Record wise warriors are 3rd worst with only 9 wins so far this year, 9, and the way it has been coached by giving minutes to Moore(waived, pretty much a useless figure to a losing team) instead AR one would think its because they are expected to win. Am talking about coaching patterns and you are in some other galaxy mentioning demons/evil vs good, morality, emotions, etc. etc. etc. Am talking about coaching as a verb, like many have mentioned Nellie seemed to have given up or mis-coached the team. At 6 million a year he is one of the top paid coaches but coaches like the bottom 5.

I give it to you that teams that won finals had huge payrolls the Lakers, the Celtics, not sure about the spurs or Pistons, but the common theme was their line-ups were not SMALL or even close to SMALL. You claim there is no right or wrong, or a blueprint on the type of team that is successful, when obviously the blue print is to have a traditional line-up. A line-up with a regular C, PF, SF etc etc.

While I agree the warriors roster is flawed, I have mention numerous times that was seen before the season started and should not be used as an excuse, if the warriors did not like what they see then change it.
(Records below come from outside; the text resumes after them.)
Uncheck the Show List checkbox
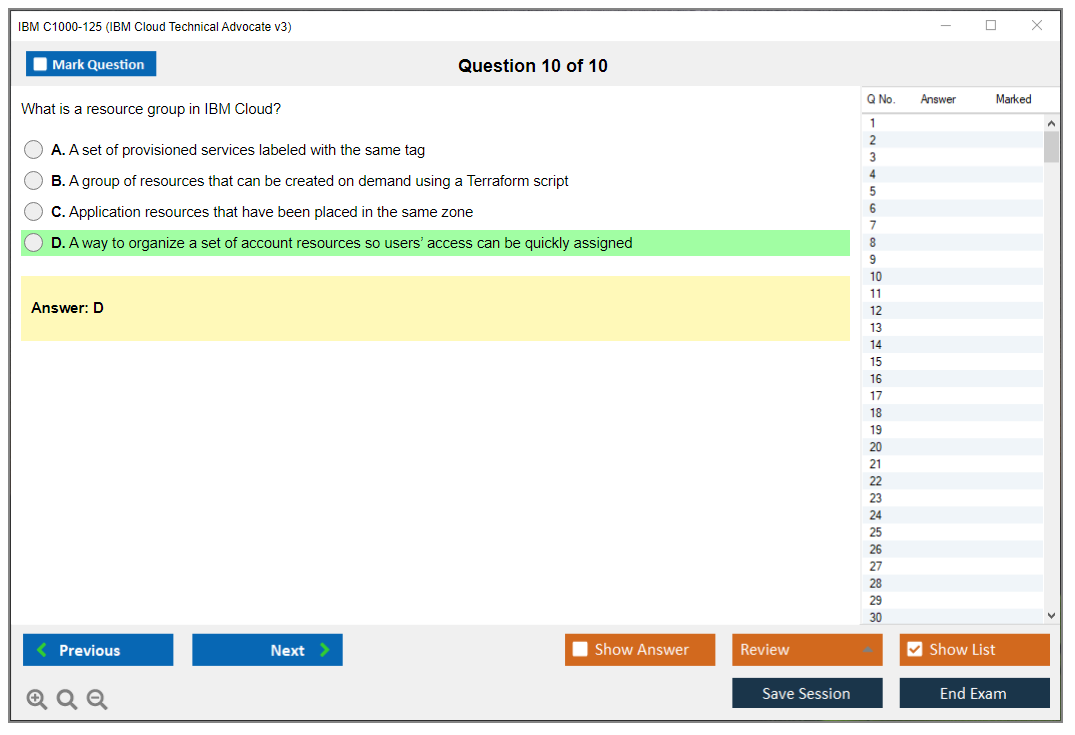Viewport: 1075px width, 735px height. click(x=914, y=650)
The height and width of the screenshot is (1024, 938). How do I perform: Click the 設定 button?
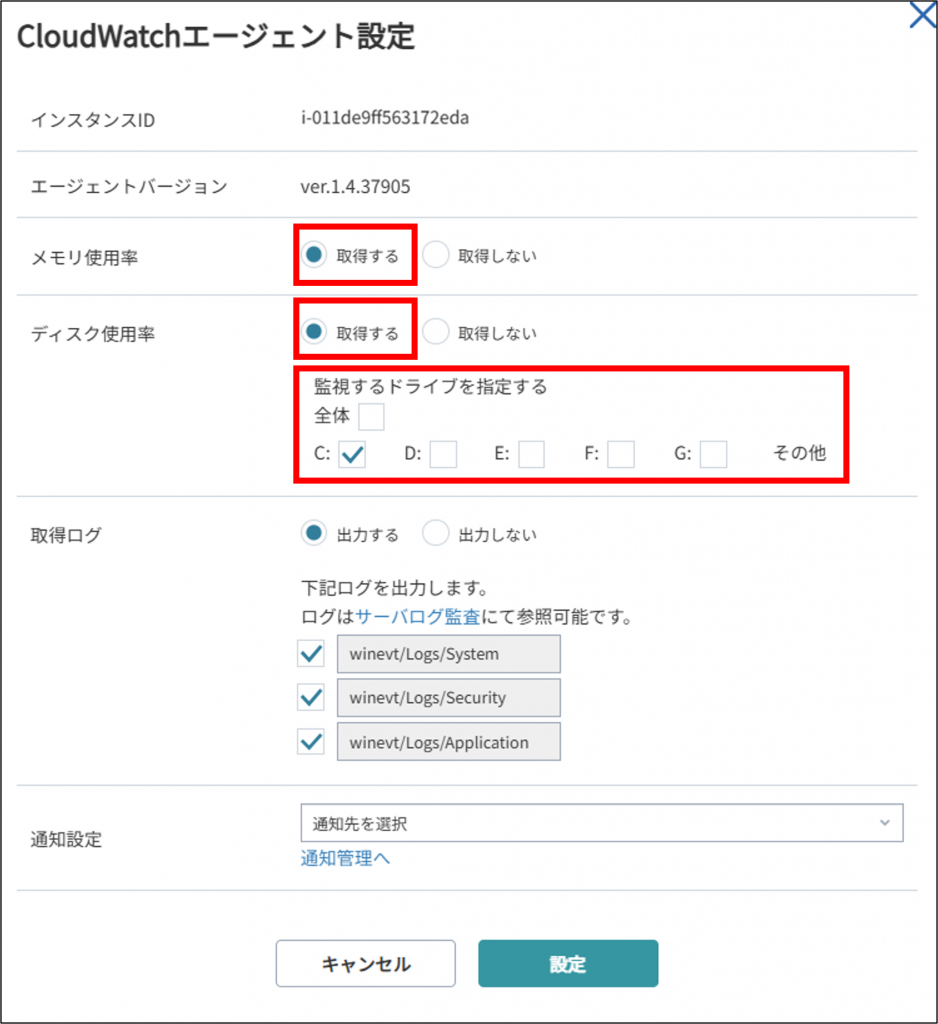click(x=567, y=964)
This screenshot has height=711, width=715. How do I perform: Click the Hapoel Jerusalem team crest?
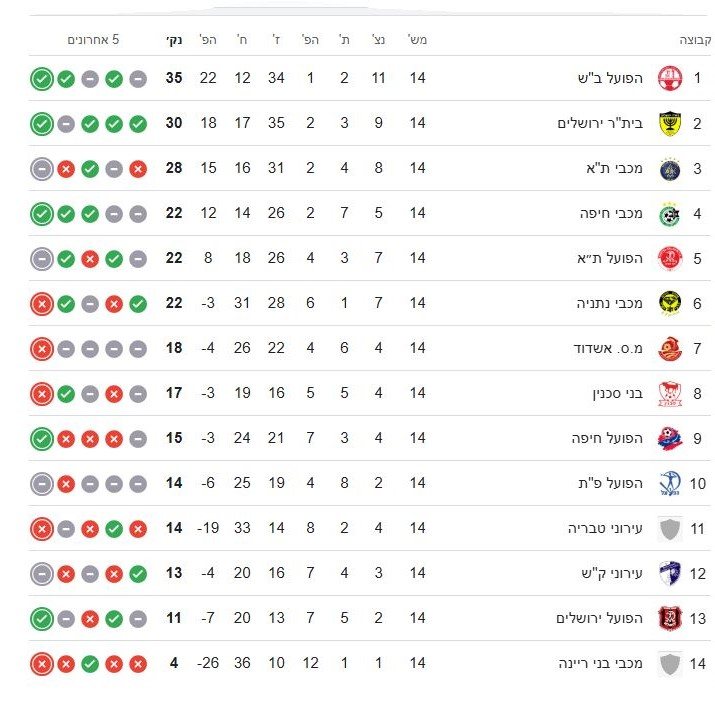coord(669,618)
Don't think its a conceitedness either that the team had 5 pgs to start the season.

It has been proven teams with traditional line-ups are successful, warriors on the other hand have had 2 unsuccessful years playing small, I mean is it necessary to play Monta, Curry, Watson at the same time the answer is hell no. Rebounding, post play, interior defense are important part of basketball and small line-up does not provide none.
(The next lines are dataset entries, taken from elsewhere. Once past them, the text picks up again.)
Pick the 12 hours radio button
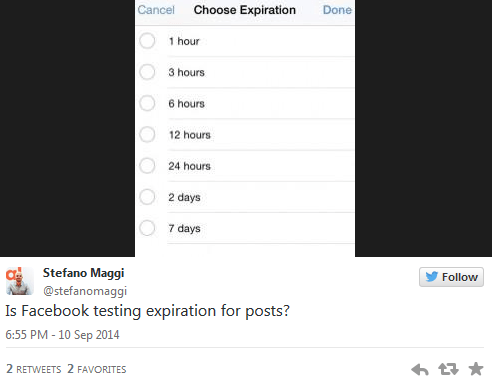The height and width of the screenshot is (386, 492). pyautogui.click(x=147, y=135)
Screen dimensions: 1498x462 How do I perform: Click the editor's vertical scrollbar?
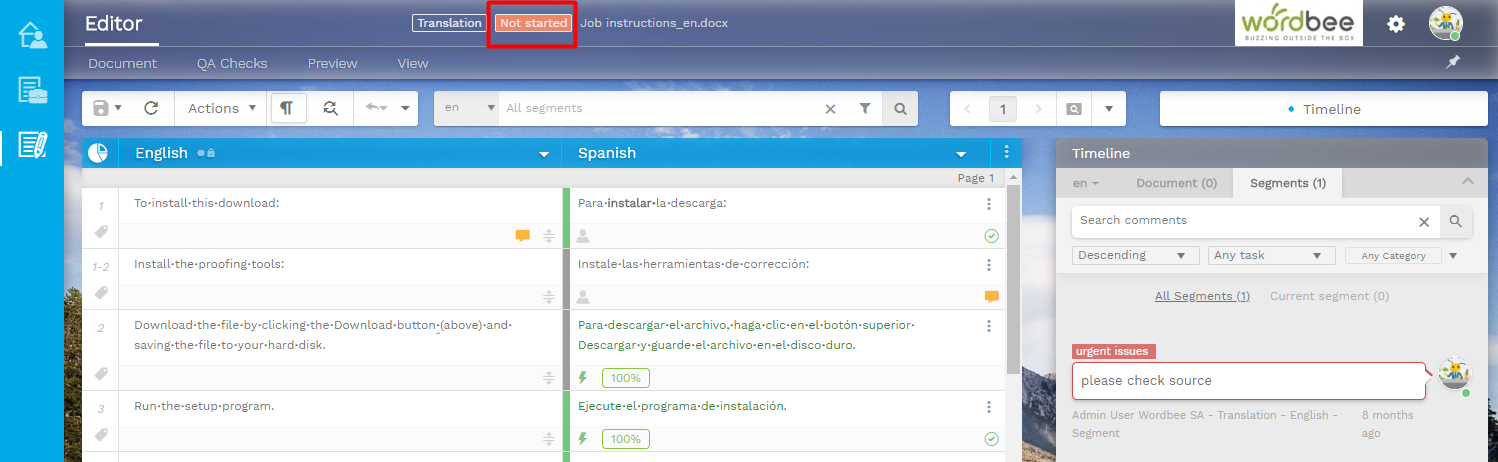1012,280
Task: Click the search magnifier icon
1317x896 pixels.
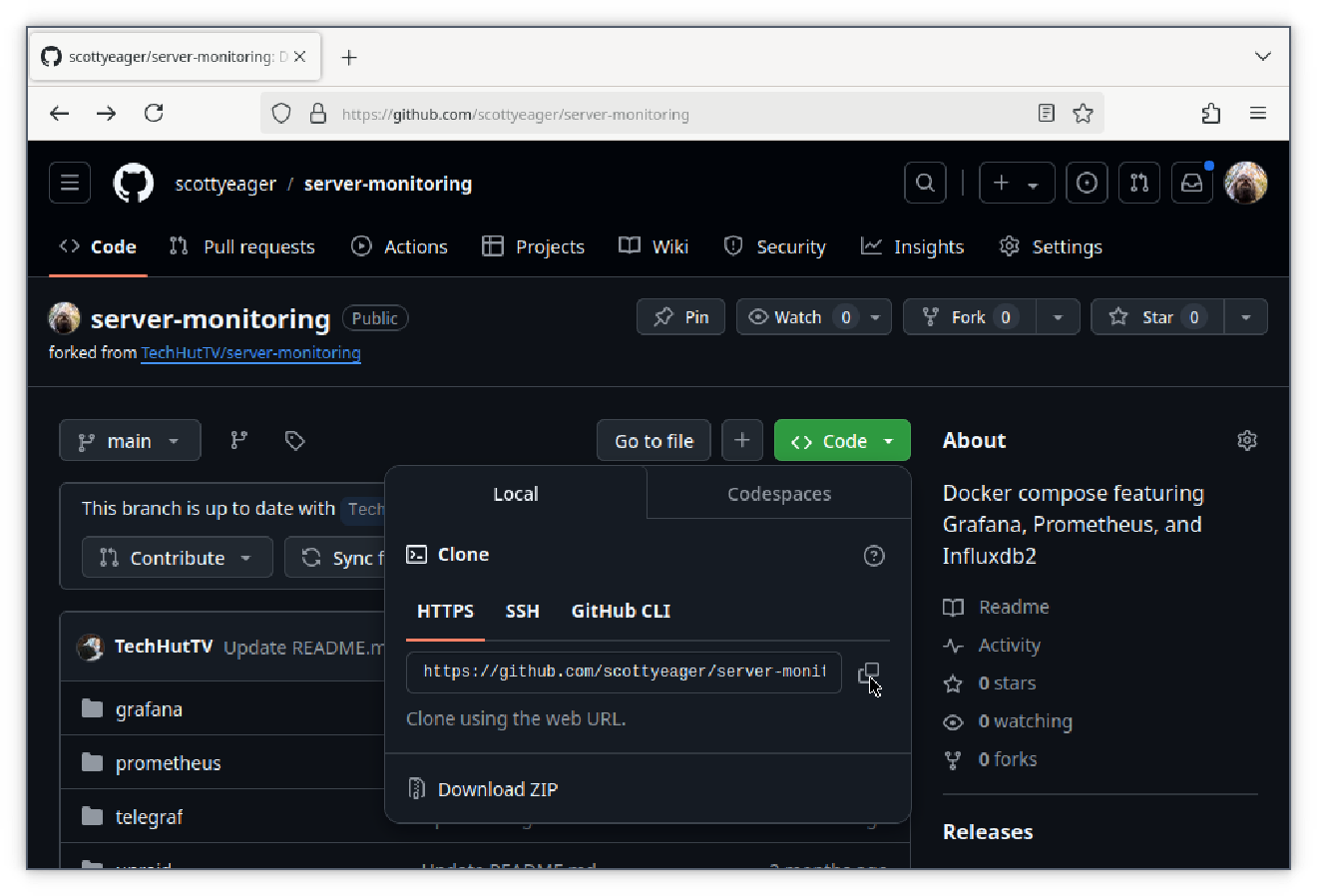Action: click(x=924, y=182)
Its proven by our loses and while likes of AR gets yo-yoed in and out of the line-up. You obviously watch games since your always bitching and complaining about how we get out-rebounded, and out played consistently, but here you are arguing for that type of play, I find that perplexing.

This is what am talking about, your point makes no sense, absolutely none.

"no, playing usual lineup is not a guaranteed success.
as playing unusual lineup is not a guaranteed loss."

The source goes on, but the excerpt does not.